## Source records:
== == ==

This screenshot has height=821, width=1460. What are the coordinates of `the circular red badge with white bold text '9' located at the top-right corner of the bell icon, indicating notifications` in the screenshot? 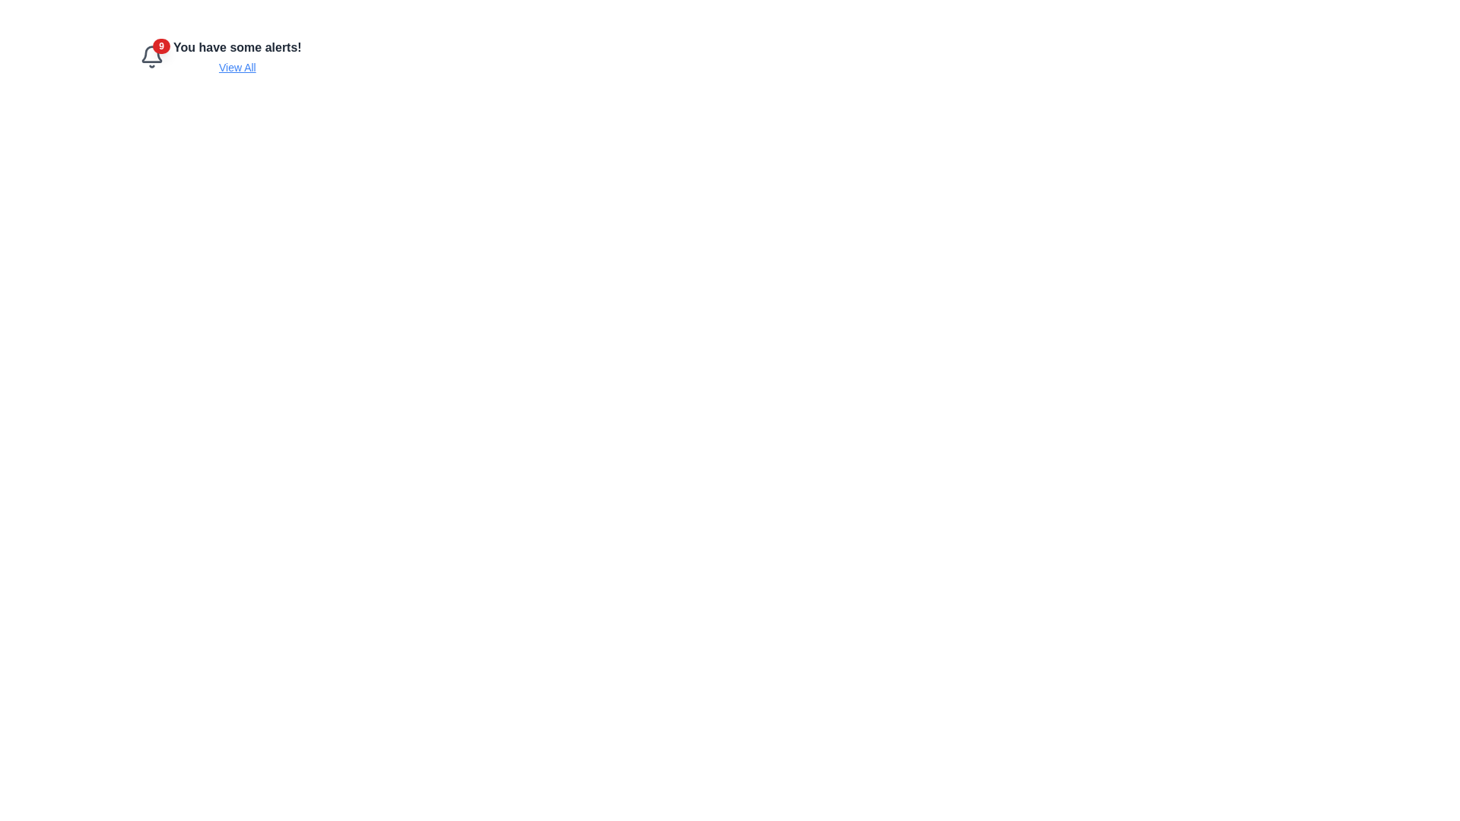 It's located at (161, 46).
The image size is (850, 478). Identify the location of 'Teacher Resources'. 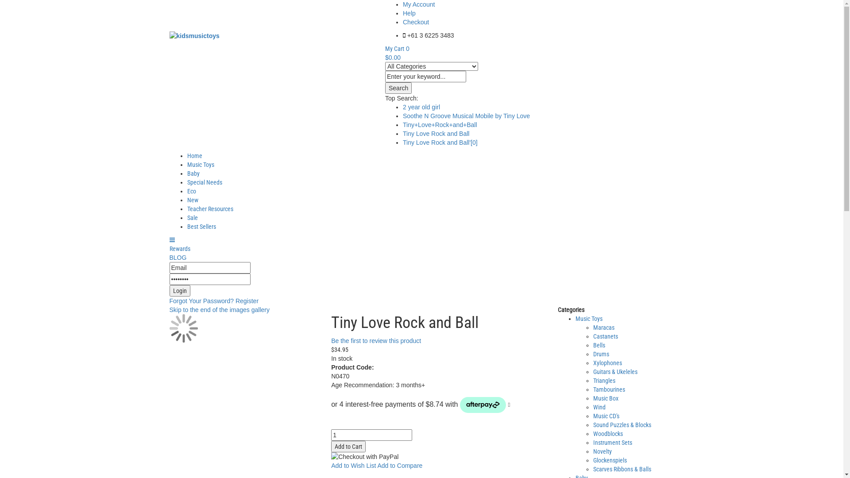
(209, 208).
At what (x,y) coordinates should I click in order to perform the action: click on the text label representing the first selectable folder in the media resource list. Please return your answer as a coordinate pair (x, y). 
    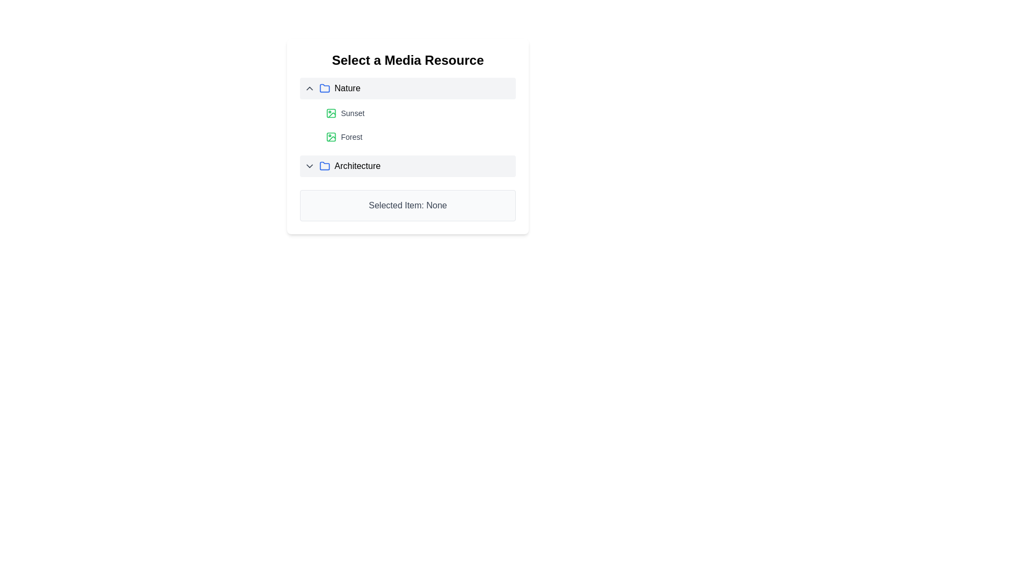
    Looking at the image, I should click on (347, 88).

== == ==

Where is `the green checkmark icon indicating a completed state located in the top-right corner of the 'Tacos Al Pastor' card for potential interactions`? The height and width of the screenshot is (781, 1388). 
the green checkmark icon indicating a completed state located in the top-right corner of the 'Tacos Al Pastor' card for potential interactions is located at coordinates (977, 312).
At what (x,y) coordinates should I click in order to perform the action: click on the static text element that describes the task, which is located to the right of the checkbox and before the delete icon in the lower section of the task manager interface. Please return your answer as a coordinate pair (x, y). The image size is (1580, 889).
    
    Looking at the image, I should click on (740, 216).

== == ==

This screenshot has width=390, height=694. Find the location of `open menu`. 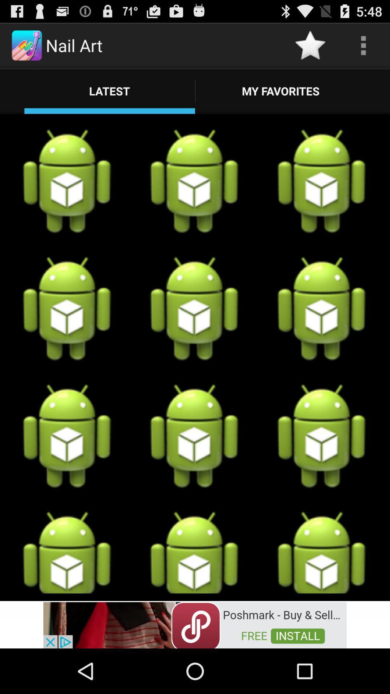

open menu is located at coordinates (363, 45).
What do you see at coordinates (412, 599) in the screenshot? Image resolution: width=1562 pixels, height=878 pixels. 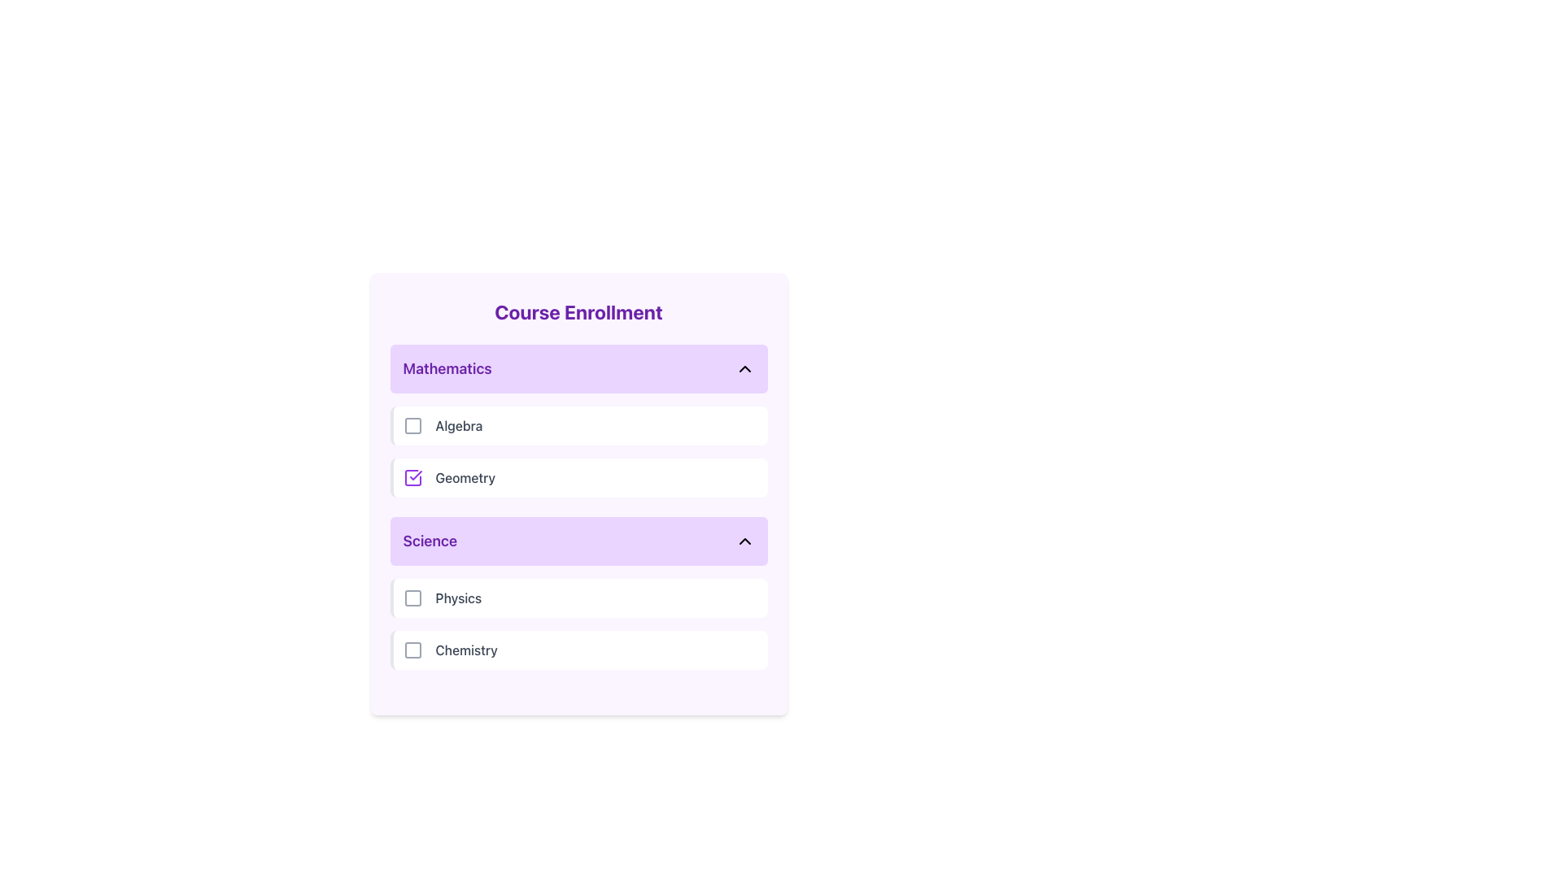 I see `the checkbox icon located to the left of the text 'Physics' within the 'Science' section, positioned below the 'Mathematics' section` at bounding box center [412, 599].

== == ==

Reproduce without any change the lines that begin with the one containing "is (1580, 889)." and end with the one containing "Looking at the image, I should click on (740, 216).", both included.

## Output:
At what (x,y) coordinates should I click in order to perform the action: click on the static text element that describes the task, which is located to the right of the checkbox and before the delete icon in the lower section of the task manager interface. Please return your answer as a coordinate pair (x, y). The image size is (1580, 889).
    
    Looking at the image, I should click on (740, 216).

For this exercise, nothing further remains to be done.